Start of Data provided
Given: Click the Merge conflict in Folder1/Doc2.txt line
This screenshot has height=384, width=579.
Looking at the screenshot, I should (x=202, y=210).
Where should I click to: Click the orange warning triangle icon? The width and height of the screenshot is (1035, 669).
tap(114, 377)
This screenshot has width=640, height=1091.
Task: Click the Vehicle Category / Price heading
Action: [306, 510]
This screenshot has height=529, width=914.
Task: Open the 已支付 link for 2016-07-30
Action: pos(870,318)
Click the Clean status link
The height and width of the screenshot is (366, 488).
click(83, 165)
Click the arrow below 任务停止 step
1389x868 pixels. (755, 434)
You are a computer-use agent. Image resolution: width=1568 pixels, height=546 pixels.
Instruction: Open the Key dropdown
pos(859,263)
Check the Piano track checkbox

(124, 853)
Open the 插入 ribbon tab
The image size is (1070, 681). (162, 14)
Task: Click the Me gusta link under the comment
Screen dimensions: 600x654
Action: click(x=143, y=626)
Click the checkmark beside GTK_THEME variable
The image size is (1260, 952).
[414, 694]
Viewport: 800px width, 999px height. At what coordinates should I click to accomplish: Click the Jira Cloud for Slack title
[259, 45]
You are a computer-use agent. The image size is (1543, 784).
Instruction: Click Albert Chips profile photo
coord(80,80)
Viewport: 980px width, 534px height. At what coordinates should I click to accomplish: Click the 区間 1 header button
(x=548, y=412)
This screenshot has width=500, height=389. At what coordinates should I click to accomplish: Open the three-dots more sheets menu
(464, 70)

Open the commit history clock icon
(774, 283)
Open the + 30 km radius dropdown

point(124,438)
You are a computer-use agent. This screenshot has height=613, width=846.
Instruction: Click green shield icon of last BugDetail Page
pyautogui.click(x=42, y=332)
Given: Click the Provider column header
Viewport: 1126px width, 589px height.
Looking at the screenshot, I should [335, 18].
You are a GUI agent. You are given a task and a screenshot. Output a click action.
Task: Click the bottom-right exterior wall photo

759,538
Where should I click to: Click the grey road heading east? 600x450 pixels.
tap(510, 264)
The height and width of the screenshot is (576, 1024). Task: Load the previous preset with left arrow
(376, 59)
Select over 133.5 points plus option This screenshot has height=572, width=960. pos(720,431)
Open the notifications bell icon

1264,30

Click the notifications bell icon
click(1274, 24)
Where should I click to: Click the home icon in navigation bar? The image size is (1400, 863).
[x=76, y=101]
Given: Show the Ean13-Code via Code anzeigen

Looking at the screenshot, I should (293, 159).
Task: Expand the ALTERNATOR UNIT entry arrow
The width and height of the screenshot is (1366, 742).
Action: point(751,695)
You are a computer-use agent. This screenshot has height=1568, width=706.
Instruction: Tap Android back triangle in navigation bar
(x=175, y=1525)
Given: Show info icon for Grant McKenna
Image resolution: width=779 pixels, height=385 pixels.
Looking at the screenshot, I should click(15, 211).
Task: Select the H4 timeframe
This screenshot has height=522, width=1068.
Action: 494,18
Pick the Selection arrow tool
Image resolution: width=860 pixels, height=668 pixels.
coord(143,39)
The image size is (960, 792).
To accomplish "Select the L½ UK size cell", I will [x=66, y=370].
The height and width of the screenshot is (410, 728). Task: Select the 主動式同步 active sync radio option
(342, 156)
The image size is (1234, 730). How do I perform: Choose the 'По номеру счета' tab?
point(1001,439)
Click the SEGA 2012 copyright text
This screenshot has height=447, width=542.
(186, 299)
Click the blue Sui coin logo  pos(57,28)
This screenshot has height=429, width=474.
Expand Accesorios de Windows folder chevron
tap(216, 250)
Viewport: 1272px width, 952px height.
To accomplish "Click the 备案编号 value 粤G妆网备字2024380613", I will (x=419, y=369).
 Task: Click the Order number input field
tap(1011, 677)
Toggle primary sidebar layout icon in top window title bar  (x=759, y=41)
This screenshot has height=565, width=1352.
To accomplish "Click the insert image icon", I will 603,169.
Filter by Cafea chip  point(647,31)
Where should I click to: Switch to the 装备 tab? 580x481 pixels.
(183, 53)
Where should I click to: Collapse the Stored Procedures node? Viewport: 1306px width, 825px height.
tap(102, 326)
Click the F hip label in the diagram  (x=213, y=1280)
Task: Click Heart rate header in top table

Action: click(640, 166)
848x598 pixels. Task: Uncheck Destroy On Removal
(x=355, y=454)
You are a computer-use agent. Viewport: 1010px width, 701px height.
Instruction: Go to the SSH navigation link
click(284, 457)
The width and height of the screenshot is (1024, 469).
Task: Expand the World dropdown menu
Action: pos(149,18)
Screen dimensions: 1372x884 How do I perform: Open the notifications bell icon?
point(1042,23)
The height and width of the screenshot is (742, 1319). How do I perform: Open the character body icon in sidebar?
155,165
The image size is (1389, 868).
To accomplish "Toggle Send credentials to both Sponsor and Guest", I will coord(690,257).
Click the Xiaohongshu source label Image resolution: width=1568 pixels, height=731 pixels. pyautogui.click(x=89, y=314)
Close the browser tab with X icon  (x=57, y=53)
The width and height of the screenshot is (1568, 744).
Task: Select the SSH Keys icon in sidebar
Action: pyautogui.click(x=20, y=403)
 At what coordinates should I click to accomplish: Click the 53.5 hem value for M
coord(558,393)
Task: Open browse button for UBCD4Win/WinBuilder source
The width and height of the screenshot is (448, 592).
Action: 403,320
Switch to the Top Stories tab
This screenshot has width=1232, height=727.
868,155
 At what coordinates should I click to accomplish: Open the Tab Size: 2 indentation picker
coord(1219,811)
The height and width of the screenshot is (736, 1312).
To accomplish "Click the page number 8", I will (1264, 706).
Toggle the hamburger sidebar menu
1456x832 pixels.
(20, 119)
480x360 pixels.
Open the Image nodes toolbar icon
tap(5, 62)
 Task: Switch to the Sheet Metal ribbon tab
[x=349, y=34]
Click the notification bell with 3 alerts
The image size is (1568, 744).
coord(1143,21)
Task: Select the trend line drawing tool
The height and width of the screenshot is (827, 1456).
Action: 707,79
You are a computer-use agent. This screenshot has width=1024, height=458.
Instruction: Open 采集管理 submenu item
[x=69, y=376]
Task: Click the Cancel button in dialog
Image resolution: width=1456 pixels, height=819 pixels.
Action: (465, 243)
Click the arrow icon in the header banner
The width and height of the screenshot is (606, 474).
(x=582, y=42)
End of Data provided
**Requirement:** Turn every line of the records above into a Markdown table with two columns, Row and Line: number each row and put the line beside it. Leave out blank lines.

**Exercise response:**
| Row | Line |
|---|---|
| 1 | Given: Click the Merge conflict in Folder1/Doc2.txt line |
| 2 | This screenshot has height=384, width=579. |
| 3 | Looking at the screenshot, I should (x=202, y=210). |
| 4 | Where should I click to: Click the orange warning triangle icon? The width and height of the screenshot is (1035, 669). |
| 5 | tap(114, 377) |
| 6 | This screenshot has width=640, height=1091. |
| 7 | Task: Click the Vehicle Category / Price heading |
| 8 | Action: [306, 510] |
| 9 | This screenshot has height=529, width=914. |
| 10 | Task: Open the 已支付 link for 2016-07-30 |
| 11 | Action: pos(870,318) |
| 12 | Click the Clean status link |
| 13 | The height and width of the screenshot is (366, 488). |
| 14 | click(83, 165) |
| 15 | Click the arrow below 任务停止 step |
| 16 | 1389x868 pixels. (755, 434) |
| 17 | You are a computer-use agent. Image resolution: width=1568 pixels, height=546 pixels. |
| 18 | Instruction: Open the Key dropdown |
| 19 | pos(859,263) |
| 20 | Check the Piano track checkbox |
| 21 | (124, 853) |
| 22 | Open the 插入 ribbon tab |
| 23 | The image size is (1070, 681). (162, 14) |
| 24 | Task: Click the Me gusta link under the comment |
| 25 | Screen dimensions: 600x654 |
| 26 | Action: click(x=143, y=626) |
| 27 | Click the checkmark beside GTK_THEME variable |
| 28 | The image size is (1260, 952). |
| 29 | [414, 694] |
| 30 | Viewport: 800px width, 999px height. At what coordinates should I click to accomplish: Click the Jira Cloud for Slack title |
| 31 | [259, 45] |
| 32 | You are a computer-use agent. The image size is (1543, 784). |
| 33 | Instruction: Click Albert Chips profile photo |
| 34 | coord(80,80) |
| 35 | Viewport: 980px width, 534px height. At what coordinates should I click to accomplish: Click the 区間 1 header button |
| 36 | (x=548, y=412) |
| 37 | This screenshot has width=500, height=389. At what coordinates should I click to accomplish: Open the three-dots more sheets menu |
| 38 | (464, 70) |
| 39 | Open the commit history clock icon |
| 40 | (774, 283) |
| 41 | Open the + 30 km radius dropdown |
| 42 | point(124,438) |
| 43 | You are a computer-use agent. This screenshot has height=613, width=846. |
| 44 | Instruction: Click green shield icon of last BugDetail Page |
| 45 | pyautogui.click(x=42, y=332) |
| 46 | Given: Click the Provider column header |
| 47 | Viewport: 1126px width, 589px height. |
| 48 | Looking at the screenshot, I should [335, 18]. |
| 49 | You are a GUI agent. You are given a task and a screenshot. Output a click action. |
| 50 | Task: Click the bottom-right exterior wall photo |
| 51 | 759,538 |
| 52 | Where should I click to: Click the grey road heading east? 600x450 pixels. |
| 53 | tap(510, 264) |
| 54 | The height and width of the screenshot is (576, 1024). Task: Load the previous preset with left arrow |
| 55 | (376, 59) |
| 56 | Select over 133.5 points plus option This screenshot has height=572, width=960. pos(720,431) |
| 57 | Open the notifications bell icon |
| 58 | 1264,30 |
| 59 | Click the notifications bell icon |
| 60 | click(1274, 24) |
| 61 | Where should I click to: Click the home icon in navigation bar? The image size is (1400, 863). |
| 62 | [x=76, y=101] |
| 63 | Given: Show the Ean13-Code via Code anzeigen |
| 64 | Looking at the screenshot, I should (293, 159). |
| 65 | Task: Expand the ALTERNATOR UNIT entry arrow |
| 66 | The width and height of the screenshot is (1366, 742). |
| 67 | Action: point(751,695) |
| 68 | You are a computer-use agent. This screenshot has height=1568, width=706. |
| 69 | Instruction: Tap Android back triangle in navigation bar |
| 70 | (x=175, y=1525) |
| 71 | Given: Show info icon for Grant McKenna |
| 72 | Image resolution: width=779 pixels, height=385 pixels. |
| 73 | Looking at the screenshot, I should click(15, 211). |
| 74 | Task: Select the H4 timeframe |
| 75 | This screenshot has height=522, width=1068. |
| 76 | Action: 494,18 |
| 77 | Pick the Selection arrow tool |
| 78 | Image resolution: width=860 pixels, height=668 pixels. |
| 79 | coord(143,39) |
| 80 | The image size is (960, 792). |
| 81 | To accomplish "Select the L½ UK size cell", I will [x=66, y=370]. |
| 82 | The height and width of the screenshot is (410, 728). Task: Select the 主動式同步 active sync radio option |
| 83 | (342, 156) |
| 84 | The image size is (1234, 730). How do I perform: Choose the 'По номеру счета' tab? |
| 85 | point(1001,439) |
| 86 | Click the SEGA 2012 copyright text |
| 87 | This screenshot has height=447, width=542. |
| 88 | (186, 299) |
| 89 | Click the blue Sui coin logo  pos(57,28) |
| 90 | This screenshot has height=429, width=474. |
| 91 | Expand Accesorios de Windows folder chevron |
| 92 | tap(216, 250) |
| 93 | Viewport: 1272px width, 952px height. |
| 94 | To accomplish "Click the 备案编号 value 粤G妆网备字2024380613", I will (x=419, y=369). |
| 95 |  Task: Click the Order number input field |
| 96 | tap(1011, 677) |
| 97 | Toggle primary sidebar layout icon in top window title bar  (x=759, y=41) |
| 98 | This screenshot has height=565, width=1352. |
| 99 | To accomplish "Click the insert image icon", I will 603,169. |
| 100 | Filter by Cafea chip  point(647,31) |
| 101 | Where should I click to: Switch to the 装备 tab? 580x481 pixels. |
| 102 | (183, 53) |
| 103 | Where should I click to: Collapse the Stored Procedures node? Viewport: 1306px width, 825px height. |
| 104 | tap(102, 326) |
| 105 | Click the F hip label in the diagram  (x=213, y=1280) |
| 106 | Task: Click Heart rate header in top table |
| 107 | Action: click(640, 166) |
| 108 | 848x598 pixels. Task: Uncheck Destroy On Removal |
| 109 | (x=355, y=454) |
| 110 | You are a computer-use agent. Viewport: 1010px width, 701px height. |
| 111 | Instruction: Go to the SSH navigation link |
| 112 | click(284, 457) |
| 113 | The width and height of the screenshot is (1024, 469). |
| 114 | Task: Expand the World dropdown menu |
| 115 | Action: pos(149,18) |
| 116 | Screen dimensions: 1372x884 How do I perform: Open the notifications bell icon? |
| 117 | point(1042,23) |
| 118 | The height and width of the screenshot is (742, 1319). How do I perform: Open the character body icon in sidebar? |
| 119 | 155,165 |
| 120 | The image size is (1389, 868). |
| 121 | To accomplish "Toggle Send credentials to both Sponsor and Guest", I will coord(690,257). |
| 122 | Click the Xiaohongshu source label Image resolution: width=1568 pixels, height=731 pixels. pyautogui.click(x=89, y=314) |
| 123 | Close the browser tab with X icon  (x=57, y=53) |
| 124 | The width and height of the screenshot is (1568, 744). |
| 125 | Task: Select the SSH Keys icon in sidebar |
| 126 | Action: pyautogui.click(x=20, y=403) |
| 127 |  At what coordinates should I click to accomplish: Click the 53.5 hem value for M |
| 128 | coord(558,393) |
| 129 | Task: Open browse button for UBCD4Win/WinBuilder source |
| 130 | The width and height of the screenshot is (448, 592). |
| 131 | Action: 403,320 |
| 132 | Switch to the Top Stories tab |
| 133 | This screenshot has width=1232, height=727. |
| 134 | 868,155 |
| 135 |  At what coordinates should I click to accomplish: Open the Tab Size: 2 indentation picker |
| 136 | coord(1219,811) |
| 137 | The height and width of the screenshot is (736, 1312). |
| 138 | To accomplish "Click the page number 8", I will (1264, 706). |
| 139 | Toggle the hamburger sidebar menu |
| 140 | 1456x832 pixels. |
| 141 | (20, 119) |
| 142 | 480x360 pixels. |
| 143 | Open the Image nodes toolbar icon |
| 144 | tap(5, 62) |
| 145 |  Task: Switch to the Sheet Metal ribbon tab |
| 146 | [x=349, y=34] |
| 147 | Click the notification bell with 3 alerts |
| 148 | The image size is (1568, 744). |
| 149 | coord(1143,21) |
| 150 | Task: Select the trend line drawing tool |
| 151 | The height and width of the screenshot is (827, 1456). |
| 152 | Action: 707,79 |
| 153 | You are a computer-use agent. This screenshot has width=1024, height=458. |
| 154 | Instruction: Open 采集管理 submenu item |
| 155 | [x=69, y=376] |
| 156 | Task: Click the Cancel button in dialog |
| 157 | Image resolution: width=1456 pixels, height=819 pixels. |
| 158 | Action: (465, 243) |
| 159 | Click the arrow icon in the header banner |
| 160 | The width and height of the screenshot is (606, 474). |
| 161 | (x=582, y=42) |